Based on morphology and COI sequence divergence, the new species is very closely related to the Holarctic species D. (I.) intricata . As already stated in the title of this article, the new species is cryptic, meaning that it is hard to distinguish from its sister species by morphological characters. Strictly speaking, cryptic species may mean taxa that are morphologically indisguishable ( Pfenninger and Schwenk 2007, but see Tan et al. 2010), but the new species described here can be separated from its sister species by using a genetic marker (barcoding region of COI) and morphology. However, morphological differences between these two species are not great and the only reliable diagnostic characters are found from male and female genitalia. These two species are allopatric, their closest known populations lay some 180 km apart. Despite these species not being from sympatric populations, we assume that their differences are well sufficient to keep their gene pools separated even in the case of possible secondary contact. Their COI divergence or K2P distance (5 %) is far too high to be considered as an intraspecific variation among majority of other insects (e.g. Hausmann et al. 2011, Park et al. 2011) or crane flies ( Pilipenko et al. 2012). Instead, intraspecific variation among insects is typically smaller than 2 % and higher COI divergence usually indicates two separate species ( Mutanen et al. 2013, Pentinsaari et al. 2014). Considering morphology, there is a recent case study from Israel ( Stary et al. 2012) showing that two closely related, allopatric Phyllolabis crane flies were treated as separate species although they have almost identical genitalia and the closest populations of these species live only 30 km apart. In Israel, the species were separated by a dispersal barrier (Rift Valley, Stary et al. 2012); in Fennoscandia, D. (I.) boreobaltica Salmela sp.n. and D. (I.) intricata are not separated by a distinct barrier, they have non-overlapping ranges perhaps because of biogeographic factors driven by climate (see e.g. Luoto et al. 2006, Väisänen et al. 1992) and availability of habitat (brackish water, calcareous springs in the vicinity of coast line).

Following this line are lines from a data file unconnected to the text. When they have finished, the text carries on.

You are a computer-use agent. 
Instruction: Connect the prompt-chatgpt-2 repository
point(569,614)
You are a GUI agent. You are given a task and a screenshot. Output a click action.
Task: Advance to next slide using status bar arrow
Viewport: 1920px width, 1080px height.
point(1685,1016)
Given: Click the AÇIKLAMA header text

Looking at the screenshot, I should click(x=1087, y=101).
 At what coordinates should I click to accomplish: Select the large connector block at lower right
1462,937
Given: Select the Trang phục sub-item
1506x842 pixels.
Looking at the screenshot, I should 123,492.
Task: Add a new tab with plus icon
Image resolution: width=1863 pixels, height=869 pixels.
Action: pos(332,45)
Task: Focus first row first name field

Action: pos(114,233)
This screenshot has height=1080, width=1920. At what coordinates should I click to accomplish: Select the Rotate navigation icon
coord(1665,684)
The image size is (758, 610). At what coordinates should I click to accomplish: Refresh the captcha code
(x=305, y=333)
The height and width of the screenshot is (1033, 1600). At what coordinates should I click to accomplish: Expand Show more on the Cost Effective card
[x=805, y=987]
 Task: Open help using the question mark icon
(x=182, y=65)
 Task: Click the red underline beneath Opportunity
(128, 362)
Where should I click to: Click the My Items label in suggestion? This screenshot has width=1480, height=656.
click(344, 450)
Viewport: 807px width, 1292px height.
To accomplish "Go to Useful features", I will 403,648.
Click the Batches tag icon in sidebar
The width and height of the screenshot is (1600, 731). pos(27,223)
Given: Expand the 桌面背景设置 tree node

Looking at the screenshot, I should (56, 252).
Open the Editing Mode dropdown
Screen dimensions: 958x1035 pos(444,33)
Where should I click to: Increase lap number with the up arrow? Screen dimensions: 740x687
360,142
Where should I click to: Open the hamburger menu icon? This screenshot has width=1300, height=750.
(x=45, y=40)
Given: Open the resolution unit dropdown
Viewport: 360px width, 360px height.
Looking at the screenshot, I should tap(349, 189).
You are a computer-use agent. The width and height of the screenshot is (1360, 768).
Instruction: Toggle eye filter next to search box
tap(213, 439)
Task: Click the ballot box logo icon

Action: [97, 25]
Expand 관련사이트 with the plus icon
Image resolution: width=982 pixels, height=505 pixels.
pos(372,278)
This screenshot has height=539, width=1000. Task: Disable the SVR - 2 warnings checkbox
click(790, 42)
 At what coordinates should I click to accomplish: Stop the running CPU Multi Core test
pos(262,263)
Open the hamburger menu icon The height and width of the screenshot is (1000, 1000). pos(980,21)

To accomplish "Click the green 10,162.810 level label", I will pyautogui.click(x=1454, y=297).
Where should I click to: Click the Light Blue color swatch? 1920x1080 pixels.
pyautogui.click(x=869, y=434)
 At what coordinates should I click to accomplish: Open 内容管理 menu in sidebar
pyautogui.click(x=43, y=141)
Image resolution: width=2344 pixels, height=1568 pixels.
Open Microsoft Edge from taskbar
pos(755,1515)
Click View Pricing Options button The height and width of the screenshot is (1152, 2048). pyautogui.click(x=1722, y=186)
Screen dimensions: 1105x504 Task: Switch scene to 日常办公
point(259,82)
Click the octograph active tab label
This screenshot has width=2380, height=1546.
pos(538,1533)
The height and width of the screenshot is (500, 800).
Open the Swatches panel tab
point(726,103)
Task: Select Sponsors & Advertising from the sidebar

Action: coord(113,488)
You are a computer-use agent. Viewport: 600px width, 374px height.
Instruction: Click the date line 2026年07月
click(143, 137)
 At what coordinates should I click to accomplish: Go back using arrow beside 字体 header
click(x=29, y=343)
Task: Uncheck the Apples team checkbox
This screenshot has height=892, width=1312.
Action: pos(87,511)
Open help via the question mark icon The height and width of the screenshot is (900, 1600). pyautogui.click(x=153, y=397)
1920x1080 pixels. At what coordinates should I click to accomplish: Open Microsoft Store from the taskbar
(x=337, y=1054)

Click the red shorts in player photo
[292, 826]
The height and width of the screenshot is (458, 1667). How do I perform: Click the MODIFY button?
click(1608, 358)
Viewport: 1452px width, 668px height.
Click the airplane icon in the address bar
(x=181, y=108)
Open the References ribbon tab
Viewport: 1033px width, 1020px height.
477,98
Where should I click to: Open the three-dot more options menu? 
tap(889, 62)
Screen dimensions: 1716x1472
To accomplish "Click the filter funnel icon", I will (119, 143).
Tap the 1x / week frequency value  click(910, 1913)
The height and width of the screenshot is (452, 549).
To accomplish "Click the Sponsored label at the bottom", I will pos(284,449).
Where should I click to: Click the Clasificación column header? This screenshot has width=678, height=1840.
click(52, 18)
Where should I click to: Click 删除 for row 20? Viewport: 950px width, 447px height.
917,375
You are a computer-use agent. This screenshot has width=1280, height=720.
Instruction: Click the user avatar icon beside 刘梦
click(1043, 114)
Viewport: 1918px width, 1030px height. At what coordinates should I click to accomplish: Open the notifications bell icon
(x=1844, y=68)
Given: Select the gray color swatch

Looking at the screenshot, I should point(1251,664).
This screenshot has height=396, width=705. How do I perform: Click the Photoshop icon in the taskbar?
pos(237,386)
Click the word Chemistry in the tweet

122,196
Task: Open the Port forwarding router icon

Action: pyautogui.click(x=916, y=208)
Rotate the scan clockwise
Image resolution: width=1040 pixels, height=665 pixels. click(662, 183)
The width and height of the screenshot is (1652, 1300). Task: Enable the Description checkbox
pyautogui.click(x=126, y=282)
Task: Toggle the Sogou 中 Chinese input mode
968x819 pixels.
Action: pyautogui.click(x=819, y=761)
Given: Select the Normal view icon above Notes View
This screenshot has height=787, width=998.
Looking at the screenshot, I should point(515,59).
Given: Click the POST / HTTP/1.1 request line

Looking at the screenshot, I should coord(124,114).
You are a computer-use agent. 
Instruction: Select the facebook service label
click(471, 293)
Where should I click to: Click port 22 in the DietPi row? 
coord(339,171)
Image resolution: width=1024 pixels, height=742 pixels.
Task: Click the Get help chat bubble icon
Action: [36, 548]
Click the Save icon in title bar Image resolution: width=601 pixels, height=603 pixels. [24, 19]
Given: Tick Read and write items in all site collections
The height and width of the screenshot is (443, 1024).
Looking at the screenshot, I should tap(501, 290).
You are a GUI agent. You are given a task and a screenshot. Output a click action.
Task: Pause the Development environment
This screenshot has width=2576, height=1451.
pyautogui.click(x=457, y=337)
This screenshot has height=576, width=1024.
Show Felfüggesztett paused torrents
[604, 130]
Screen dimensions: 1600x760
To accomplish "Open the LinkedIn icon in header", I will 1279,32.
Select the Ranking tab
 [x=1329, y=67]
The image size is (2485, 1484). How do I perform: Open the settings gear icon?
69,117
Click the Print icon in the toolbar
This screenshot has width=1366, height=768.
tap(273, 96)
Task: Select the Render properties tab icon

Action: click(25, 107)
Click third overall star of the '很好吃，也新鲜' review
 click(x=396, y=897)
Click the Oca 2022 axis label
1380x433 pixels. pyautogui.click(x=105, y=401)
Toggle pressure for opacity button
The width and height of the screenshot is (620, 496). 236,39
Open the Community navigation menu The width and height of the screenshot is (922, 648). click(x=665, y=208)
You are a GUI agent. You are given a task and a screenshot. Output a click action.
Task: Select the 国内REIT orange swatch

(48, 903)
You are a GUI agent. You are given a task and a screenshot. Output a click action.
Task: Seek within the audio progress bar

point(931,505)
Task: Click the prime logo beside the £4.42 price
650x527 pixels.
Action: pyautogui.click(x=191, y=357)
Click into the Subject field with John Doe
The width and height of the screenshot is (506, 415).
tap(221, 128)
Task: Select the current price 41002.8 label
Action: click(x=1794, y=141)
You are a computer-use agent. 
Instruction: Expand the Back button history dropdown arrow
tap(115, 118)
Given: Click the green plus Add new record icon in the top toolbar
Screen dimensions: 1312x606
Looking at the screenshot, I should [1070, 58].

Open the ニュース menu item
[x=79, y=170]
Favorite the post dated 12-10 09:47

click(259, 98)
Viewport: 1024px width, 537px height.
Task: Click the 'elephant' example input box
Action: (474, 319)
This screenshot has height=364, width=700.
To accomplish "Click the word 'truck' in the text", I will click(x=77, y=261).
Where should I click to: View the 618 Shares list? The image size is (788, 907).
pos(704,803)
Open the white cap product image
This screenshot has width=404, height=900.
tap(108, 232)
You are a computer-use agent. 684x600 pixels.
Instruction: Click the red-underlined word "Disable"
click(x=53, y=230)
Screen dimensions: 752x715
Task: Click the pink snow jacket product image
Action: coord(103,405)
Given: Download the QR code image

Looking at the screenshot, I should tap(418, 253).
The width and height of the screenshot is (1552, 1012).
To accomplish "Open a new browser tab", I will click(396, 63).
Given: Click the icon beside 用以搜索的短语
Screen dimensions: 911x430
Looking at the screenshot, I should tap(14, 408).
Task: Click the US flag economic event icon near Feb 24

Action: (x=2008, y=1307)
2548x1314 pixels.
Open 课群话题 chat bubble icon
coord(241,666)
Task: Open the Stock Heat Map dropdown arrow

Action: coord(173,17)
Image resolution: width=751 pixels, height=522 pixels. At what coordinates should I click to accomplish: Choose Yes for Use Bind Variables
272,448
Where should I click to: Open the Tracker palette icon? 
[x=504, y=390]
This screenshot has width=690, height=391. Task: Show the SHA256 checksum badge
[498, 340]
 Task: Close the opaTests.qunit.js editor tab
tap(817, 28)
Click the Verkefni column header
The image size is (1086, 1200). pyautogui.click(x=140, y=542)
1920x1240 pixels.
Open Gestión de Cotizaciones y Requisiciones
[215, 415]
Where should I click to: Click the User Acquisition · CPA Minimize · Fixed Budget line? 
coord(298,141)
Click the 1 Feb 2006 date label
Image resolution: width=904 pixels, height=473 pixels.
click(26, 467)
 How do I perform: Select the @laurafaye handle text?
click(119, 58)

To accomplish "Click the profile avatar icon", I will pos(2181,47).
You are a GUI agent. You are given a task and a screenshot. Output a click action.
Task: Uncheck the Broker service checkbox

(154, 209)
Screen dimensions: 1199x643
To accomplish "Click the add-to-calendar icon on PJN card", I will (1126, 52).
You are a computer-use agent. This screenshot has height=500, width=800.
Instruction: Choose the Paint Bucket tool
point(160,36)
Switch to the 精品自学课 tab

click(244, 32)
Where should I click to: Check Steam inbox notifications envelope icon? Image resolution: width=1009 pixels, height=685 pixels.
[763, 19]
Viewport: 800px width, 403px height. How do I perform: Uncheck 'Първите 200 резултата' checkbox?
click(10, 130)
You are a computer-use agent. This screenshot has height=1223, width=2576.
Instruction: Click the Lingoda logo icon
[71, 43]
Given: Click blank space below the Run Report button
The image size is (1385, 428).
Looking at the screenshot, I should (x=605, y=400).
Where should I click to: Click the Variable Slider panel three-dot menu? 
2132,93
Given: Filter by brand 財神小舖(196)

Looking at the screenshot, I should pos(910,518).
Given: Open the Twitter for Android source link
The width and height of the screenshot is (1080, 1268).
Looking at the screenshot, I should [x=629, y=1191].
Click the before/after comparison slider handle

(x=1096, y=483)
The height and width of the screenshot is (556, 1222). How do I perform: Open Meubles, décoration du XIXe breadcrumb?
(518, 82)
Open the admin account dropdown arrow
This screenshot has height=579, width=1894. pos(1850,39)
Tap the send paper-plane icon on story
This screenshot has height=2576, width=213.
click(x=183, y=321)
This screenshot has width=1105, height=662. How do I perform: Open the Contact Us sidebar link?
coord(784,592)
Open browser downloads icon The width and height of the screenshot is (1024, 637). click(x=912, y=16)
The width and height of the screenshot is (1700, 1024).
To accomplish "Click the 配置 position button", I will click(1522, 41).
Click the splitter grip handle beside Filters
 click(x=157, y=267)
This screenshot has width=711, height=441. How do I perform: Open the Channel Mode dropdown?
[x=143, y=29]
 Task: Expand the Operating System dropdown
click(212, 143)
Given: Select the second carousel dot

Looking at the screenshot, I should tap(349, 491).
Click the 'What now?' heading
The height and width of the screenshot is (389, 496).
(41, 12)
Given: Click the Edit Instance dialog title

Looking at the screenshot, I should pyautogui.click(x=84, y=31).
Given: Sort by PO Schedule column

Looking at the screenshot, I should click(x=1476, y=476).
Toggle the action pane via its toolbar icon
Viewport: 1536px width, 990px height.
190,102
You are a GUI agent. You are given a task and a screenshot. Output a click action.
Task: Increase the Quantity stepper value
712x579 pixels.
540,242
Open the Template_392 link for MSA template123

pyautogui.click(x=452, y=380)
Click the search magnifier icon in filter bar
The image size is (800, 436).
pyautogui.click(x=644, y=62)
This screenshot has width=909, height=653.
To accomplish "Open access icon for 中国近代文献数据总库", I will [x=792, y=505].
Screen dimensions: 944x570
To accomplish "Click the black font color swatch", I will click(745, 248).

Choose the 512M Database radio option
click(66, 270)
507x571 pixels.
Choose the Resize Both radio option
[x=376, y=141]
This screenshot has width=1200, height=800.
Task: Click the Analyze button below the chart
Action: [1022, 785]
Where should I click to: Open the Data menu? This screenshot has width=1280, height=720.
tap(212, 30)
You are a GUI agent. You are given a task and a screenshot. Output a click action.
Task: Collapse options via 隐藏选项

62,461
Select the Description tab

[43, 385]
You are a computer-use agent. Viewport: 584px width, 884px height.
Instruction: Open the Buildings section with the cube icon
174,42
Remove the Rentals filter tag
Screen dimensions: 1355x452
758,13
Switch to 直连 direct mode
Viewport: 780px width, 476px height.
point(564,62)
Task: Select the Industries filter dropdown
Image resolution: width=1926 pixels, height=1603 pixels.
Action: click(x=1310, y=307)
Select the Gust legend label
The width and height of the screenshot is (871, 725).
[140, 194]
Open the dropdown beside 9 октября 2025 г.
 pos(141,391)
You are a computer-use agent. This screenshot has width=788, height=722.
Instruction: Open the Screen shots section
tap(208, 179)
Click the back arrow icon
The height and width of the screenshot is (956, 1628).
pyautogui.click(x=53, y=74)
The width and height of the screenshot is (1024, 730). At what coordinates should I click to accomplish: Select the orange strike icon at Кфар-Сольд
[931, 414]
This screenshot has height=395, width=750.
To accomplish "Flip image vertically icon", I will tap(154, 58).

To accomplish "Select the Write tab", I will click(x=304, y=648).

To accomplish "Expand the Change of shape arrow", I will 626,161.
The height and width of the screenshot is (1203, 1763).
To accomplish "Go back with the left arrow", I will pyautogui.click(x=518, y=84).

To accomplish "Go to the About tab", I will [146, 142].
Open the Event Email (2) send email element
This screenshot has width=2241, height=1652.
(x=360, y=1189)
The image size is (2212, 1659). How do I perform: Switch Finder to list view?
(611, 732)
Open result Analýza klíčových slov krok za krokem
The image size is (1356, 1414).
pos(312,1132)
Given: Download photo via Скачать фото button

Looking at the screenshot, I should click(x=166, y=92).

External characters, such as wing venation and body coloration, between D. (I.) boreobaltica Salmela sp.n. and D. (I.) intricata are practically identical. The most important differences in male and female post-abdomen between the species are summarized in Table 2. Among other D. (Idiopyga) species, the new species is quite close to D. (I.) esbeni . Besides other details, the ventrobasal lobe of gonocoxite in D. (I.) esbeni is sinuous (see Stary 2007, fig. 1), and rather straight in D. (I.) boreobaltica Salmela sp.n. Dicranomyia (I.) melleicauda complicata de Meijere is also quite close to the new species, but has rather stout iagx and apically wide lvg (see de Meijere 1919, plates 5-6). Males of other species are easily separated from the new species based on differences in the stucture of hypopygium. Considering females, we refrain from further discussion due to the lack of comparative material.

DNA barcode

Standard 5′ region (658 bp) of the cytochrome c oxidase I (COI) sequence of Dicranomyia (I.) boreobaltica Salmela sp.n. BOLD Sample ID JES-20120094, holotype specimen:

TACCTTATACTTTATTTTTGGAGCTTGAGCAGGAATAGTGGGAACTTCATTAAGTATTATTATTCGAGCAGAATTAGGACACCCAGGTGCATTAATTGGAGACGACCAGATTTATAATGTGGTAGTTACTGCCCATGCTTTTATTATAATTTTCTTTATAGTTATACCAATTATAATTGGAGGATTCGGTAATTGATTAGTTCCTTTAATATTAGGAGCCCCAGATATAGCTTTCCCTCGAATAAATAATATAAGTTTTTGAATACTTCCCCCTTCTTTAACTTTATTATTAGCTAGAAGCATAGTTGAAAACGGGGCAGGAACTGGCTGAACAGTATACCCTCCCCTTTCTTCTGGAATTGCCCATTCAGGGGCTTCTGTAGATTTAGCTATTTTTTCTCTTCACCTAGCAGGTATTTCTTCTATTTTAGGAGCTGTTAATTTTATTACAACTGTTATTAATATACGTTCAGCAGGAATTTCATTTGATCGAATACCATTATTTGTTTGATCAGTAGTAATTACTGCTATTTTATTGCTTTTATCACTTCCTGTTTTAGCCGGAGCTATTACAATATTATTAACAGATCGAAACTTAAATACTTCATTTTTTGATCCCGCAGGTGGAGGAGACCCTATTTTATATCAGCATTTATTT

Based on K2P ( Kimura 1980) distances, the new species is closest to D. (I.) intricata (K2P distance 5.13 %), D. (I.) esbeni (7.16 %) and D. (I.) magnicauda (9.51 %); other distances within examined D. (Idiopyga) species range between 10.76 and 15.70 %.